== TEXTE DU DOCUMENT

Donc voila pour moi, si vous acheter un tel pour la musique ben voyaient pour l'iPhone (ultra mega compatible Mac et iTunes) sinon un phone d'une autre marque plus compatible avec le Mac.


----------



## mto1 (30 Juillet 2007)

Yannoux a dit:


> -Bluetooth nikel!!!!! Hyper rapide comparer a un Motorola (le tout plat en rose)


Nooon ?? Je lis partout que c'est impossible !! :love: 
Même le service client Samsoul m'a répondu par la négative ce matin !!
C'est coooool ça :rateau:  
Et c'est proprement importé depuis le carnet ? Les champs à leur place ?
Combien de n° de téléphone par contact ?
Un champ info ? Une adresse ?



Yannoux a dit:


> - les fonctions de bases du tel et la fonction tel sont tres bien fait et agreable, l'interface en generale est tres fonctionnelles et agreble aussi.

====
== DONNÉES FOURNIES

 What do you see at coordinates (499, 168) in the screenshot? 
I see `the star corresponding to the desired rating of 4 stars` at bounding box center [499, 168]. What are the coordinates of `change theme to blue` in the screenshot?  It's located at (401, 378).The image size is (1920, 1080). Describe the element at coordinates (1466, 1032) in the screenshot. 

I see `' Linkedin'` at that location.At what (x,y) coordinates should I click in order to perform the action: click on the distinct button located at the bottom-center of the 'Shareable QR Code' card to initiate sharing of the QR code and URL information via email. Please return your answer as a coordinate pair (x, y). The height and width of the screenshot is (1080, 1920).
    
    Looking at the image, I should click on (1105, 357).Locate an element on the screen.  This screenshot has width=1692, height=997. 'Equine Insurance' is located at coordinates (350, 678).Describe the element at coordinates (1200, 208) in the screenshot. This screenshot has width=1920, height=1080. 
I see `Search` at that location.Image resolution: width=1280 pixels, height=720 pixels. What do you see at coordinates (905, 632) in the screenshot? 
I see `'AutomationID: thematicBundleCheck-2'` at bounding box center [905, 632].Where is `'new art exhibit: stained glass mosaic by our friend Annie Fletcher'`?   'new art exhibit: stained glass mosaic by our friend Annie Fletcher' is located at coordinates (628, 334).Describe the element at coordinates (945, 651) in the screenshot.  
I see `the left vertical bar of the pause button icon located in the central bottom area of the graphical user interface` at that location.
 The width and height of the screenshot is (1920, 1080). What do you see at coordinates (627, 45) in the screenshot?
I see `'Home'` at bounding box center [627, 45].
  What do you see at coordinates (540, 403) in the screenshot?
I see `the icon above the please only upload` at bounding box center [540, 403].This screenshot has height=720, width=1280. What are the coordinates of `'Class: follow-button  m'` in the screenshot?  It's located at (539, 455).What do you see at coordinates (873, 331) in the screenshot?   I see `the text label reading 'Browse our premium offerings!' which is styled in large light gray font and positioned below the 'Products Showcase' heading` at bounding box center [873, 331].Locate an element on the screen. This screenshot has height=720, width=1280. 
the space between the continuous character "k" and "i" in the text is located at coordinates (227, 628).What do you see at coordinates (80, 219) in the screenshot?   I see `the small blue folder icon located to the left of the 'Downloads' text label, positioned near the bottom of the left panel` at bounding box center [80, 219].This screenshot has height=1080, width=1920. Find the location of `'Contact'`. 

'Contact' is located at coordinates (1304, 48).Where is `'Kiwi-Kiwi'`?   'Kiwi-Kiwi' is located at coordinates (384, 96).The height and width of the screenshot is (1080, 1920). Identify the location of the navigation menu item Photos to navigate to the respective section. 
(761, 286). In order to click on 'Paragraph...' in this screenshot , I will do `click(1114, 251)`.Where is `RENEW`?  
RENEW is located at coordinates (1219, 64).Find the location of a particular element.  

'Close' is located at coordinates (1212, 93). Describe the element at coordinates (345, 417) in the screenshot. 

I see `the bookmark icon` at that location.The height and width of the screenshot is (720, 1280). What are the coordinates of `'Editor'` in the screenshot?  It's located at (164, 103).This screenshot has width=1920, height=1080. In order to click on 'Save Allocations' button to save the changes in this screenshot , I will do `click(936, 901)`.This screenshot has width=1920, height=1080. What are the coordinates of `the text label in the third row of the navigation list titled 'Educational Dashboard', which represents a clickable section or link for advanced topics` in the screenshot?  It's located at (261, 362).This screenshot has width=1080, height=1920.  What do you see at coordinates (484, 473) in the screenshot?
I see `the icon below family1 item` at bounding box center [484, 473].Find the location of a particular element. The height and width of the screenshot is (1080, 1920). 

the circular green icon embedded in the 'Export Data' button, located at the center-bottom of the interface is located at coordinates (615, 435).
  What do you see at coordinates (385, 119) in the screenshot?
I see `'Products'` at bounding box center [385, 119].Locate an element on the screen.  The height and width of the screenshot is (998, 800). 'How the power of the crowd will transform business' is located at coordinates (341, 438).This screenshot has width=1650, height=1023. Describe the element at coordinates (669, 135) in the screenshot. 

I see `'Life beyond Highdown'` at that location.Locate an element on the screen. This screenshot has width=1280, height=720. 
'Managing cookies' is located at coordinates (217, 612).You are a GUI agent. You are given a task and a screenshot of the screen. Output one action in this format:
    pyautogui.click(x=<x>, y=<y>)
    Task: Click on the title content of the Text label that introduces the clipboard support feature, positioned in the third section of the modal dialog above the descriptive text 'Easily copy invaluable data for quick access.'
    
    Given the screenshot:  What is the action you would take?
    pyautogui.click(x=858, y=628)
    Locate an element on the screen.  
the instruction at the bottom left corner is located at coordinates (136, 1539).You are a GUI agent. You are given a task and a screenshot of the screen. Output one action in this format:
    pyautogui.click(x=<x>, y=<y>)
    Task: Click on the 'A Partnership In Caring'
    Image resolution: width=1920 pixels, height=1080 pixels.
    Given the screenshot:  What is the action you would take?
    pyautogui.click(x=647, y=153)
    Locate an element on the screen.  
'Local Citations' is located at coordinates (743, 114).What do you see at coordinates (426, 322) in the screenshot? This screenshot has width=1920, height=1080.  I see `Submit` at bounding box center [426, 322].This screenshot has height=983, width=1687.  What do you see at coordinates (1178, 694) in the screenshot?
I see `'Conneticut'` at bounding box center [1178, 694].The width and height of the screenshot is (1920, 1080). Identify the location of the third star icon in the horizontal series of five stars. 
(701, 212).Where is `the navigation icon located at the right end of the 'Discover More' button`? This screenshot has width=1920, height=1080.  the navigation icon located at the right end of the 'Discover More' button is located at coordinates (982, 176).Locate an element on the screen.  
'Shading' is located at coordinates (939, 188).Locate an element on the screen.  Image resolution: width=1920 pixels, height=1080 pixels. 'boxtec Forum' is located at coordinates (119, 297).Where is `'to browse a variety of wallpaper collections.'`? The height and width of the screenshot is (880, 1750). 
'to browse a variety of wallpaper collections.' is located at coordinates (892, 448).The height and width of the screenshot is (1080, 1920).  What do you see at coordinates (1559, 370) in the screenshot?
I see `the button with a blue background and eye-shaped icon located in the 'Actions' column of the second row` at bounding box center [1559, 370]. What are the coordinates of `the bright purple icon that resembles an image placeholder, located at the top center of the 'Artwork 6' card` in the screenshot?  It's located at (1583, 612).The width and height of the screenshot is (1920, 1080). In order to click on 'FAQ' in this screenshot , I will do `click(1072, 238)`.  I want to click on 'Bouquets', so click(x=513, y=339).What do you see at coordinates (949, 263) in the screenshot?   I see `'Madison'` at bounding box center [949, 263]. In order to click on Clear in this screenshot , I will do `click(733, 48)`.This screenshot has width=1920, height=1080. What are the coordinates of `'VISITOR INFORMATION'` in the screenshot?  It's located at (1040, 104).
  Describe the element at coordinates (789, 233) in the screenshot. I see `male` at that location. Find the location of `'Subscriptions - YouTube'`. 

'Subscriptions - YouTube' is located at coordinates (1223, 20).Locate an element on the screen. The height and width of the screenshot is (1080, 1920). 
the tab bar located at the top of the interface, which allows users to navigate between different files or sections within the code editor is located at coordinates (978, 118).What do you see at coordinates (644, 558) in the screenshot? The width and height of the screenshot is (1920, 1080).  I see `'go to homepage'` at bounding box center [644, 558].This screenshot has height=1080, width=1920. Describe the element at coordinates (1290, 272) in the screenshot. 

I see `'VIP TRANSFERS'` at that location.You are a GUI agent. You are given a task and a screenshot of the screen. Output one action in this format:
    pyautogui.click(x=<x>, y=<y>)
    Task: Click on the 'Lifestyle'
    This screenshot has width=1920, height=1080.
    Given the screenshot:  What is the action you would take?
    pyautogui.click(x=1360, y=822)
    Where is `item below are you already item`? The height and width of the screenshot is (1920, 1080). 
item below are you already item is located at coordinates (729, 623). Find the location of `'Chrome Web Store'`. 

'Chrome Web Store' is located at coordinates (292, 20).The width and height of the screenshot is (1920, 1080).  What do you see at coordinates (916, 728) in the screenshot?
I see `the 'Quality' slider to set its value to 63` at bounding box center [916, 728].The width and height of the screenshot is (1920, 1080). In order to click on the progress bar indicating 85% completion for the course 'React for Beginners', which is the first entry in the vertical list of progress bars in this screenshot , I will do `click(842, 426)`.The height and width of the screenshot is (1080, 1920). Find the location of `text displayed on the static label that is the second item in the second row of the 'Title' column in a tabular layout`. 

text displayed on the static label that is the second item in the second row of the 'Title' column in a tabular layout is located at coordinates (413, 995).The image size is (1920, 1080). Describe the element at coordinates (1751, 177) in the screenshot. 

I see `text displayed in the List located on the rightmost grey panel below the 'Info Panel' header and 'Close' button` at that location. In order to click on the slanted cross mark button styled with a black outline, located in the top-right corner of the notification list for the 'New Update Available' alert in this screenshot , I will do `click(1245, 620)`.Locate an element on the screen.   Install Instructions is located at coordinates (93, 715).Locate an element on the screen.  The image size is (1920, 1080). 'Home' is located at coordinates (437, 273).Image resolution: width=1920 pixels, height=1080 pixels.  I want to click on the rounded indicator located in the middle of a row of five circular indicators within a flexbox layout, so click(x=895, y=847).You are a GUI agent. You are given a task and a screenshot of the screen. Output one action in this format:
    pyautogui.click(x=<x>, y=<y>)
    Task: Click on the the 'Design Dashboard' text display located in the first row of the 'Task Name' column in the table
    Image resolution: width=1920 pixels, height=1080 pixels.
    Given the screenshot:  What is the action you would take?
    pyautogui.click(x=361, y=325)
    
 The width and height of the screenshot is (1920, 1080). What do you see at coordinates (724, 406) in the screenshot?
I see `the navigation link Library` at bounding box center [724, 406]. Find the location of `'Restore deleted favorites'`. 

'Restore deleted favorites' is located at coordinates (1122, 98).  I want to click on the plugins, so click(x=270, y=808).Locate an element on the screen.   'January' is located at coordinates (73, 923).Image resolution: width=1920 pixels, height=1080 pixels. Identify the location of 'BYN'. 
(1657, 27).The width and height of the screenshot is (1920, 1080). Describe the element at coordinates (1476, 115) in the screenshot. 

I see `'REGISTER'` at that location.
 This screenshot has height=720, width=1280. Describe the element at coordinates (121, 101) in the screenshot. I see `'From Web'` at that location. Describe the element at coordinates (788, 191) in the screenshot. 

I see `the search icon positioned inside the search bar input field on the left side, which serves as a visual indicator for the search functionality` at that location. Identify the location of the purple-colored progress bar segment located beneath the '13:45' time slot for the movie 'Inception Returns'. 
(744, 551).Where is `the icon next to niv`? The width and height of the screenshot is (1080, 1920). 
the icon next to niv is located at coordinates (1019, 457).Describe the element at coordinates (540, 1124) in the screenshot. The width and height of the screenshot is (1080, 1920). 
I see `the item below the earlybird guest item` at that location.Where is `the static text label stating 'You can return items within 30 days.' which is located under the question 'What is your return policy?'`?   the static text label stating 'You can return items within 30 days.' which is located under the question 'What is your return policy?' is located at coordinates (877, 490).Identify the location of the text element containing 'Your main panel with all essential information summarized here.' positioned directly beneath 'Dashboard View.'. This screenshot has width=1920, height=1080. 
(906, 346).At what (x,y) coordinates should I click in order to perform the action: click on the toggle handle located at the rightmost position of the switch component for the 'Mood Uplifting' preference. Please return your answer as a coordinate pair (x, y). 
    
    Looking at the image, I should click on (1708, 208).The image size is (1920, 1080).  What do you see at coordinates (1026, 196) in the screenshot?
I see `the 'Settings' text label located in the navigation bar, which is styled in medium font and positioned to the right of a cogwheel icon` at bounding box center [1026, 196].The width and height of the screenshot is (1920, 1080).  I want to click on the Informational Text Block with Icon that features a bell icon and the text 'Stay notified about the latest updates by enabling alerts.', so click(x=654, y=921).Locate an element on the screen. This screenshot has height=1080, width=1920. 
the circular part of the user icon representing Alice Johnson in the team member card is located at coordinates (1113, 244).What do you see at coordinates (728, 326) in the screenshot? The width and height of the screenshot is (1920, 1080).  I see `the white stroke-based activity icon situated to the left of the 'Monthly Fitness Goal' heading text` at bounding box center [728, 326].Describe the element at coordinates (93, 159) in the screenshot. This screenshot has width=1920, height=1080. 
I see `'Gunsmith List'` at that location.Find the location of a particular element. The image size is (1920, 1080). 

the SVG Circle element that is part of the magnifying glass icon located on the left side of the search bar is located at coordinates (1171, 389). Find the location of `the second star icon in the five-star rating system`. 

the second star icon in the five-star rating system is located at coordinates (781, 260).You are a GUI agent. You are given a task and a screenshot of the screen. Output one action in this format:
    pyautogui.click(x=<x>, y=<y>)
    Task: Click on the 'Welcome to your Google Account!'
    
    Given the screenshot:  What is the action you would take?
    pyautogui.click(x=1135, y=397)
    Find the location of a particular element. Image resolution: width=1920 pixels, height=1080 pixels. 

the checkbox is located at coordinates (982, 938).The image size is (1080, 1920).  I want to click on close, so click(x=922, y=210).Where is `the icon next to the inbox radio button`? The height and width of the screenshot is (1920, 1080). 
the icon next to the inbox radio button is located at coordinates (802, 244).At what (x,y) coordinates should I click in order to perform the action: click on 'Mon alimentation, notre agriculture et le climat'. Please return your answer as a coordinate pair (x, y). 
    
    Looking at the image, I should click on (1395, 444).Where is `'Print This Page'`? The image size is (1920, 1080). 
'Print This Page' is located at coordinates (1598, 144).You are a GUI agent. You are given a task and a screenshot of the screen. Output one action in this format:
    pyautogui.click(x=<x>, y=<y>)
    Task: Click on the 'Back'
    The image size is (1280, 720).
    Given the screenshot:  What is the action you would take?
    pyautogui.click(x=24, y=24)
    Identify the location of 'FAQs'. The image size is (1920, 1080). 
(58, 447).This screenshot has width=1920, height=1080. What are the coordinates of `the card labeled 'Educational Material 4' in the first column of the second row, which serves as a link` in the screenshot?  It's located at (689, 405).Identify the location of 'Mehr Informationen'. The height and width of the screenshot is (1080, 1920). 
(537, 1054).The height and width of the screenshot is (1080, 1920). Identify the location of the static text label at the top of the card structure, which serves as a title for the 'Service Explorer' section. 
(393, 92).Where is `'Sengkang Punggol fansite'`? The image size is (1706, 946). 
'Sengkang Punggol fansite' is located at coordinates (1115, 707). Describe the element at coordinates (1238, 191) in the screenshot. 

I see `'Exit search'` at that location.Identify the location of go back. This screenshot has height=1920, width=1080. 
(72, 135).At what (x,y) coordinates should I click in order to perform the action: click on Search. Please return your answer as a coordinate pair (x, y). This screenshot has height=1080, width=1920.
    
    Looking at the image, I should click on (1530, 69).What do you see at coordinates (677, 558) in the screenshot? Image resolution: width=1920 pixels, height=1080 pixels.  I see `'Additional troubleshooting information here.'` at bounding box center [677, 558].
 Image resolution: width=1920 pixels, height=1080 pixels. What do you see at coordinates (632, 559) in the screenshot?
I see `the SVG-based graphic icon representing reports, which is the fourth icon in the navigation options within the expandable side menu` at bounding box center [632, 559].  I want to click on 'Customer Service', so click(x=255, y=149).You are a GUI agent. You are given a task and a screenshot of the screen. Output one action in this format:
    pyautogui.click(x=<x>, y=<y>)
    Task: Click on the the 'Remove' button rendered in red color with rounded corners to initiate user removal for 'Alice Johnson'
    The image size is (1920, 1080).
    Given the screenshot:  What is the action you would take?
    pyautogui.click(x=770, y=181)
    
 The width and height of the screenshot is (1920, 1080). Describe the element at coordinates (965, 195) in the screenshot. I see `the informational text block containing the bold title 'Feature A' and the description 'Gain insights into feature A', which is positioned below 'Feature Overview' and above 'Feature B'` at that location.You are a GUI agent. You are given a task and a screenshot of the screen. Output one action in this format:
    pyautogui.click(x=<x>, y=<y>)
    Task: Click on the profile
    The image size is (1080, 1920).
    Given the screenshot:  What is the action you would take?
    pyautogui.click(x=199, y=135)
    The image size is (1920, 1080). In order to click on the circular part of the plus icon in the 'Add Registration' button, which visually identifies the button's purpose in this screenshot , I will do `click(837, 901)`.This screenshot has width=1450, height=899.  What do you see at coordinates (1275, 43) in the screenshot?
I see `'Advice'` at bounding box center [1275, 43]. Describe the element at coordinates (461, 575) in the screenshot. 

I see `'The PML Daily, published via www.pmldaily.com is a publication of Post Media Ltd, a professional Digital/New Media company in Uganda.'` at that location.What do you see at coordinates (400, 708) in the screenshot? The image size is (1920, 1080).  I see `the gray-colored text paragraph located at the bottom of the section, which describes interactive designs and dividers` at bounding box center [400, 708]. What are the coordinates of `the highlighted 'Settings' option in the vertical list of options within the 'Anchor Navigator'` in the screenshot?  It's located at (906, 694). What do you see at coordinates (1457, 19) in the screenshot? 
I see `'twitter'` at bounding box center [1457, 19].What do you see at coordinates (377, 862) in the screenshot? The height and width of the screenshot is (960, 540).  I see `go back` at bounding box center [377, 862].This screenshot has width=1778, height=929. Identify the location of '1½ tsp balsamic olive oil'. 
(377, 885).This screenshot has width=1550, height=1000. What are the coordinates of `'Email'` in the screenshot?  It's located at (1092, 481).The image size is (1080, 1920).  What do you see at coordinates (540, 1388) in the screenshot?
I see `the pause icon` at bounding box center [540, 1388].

====

Poursuivez la discussion de forum sur la compatibilité des téléphones avec le Mac en reprenant juste après la dernière phrase affichée. Les lignes ci-dessus ne sont pas nécessaires.

■ **RÉSULTAT FINAL**
Je l'ai eu qq minutes ds les mains, l'interface métalisée à tomber !  
Et j'ai lu qu'elle changeait selon la luminosité...
Bon, bon, bon, voilà qui relance mon intérêt...
Si tu pouvais me donner qq réponses ce serait top... Merci d'avance.


----------



## snowrider (31 Juillet 2007)

je pense que si tu relis le post depuis le début tu auras toutes tes réponses !!!!


----------



## mto1 (31 Juillet 2007)

snowrider a dit:


> je pense que si tu relis le post depuis le début tu auras toutes tes réponses !!!!


Bonjour Snowrider,

C'est gentil d'être passé, tu veux à boire ?
Maintenant, tu peux rentrer à la maison, au revoir.


----------



## Yannoux (1 Août 2007)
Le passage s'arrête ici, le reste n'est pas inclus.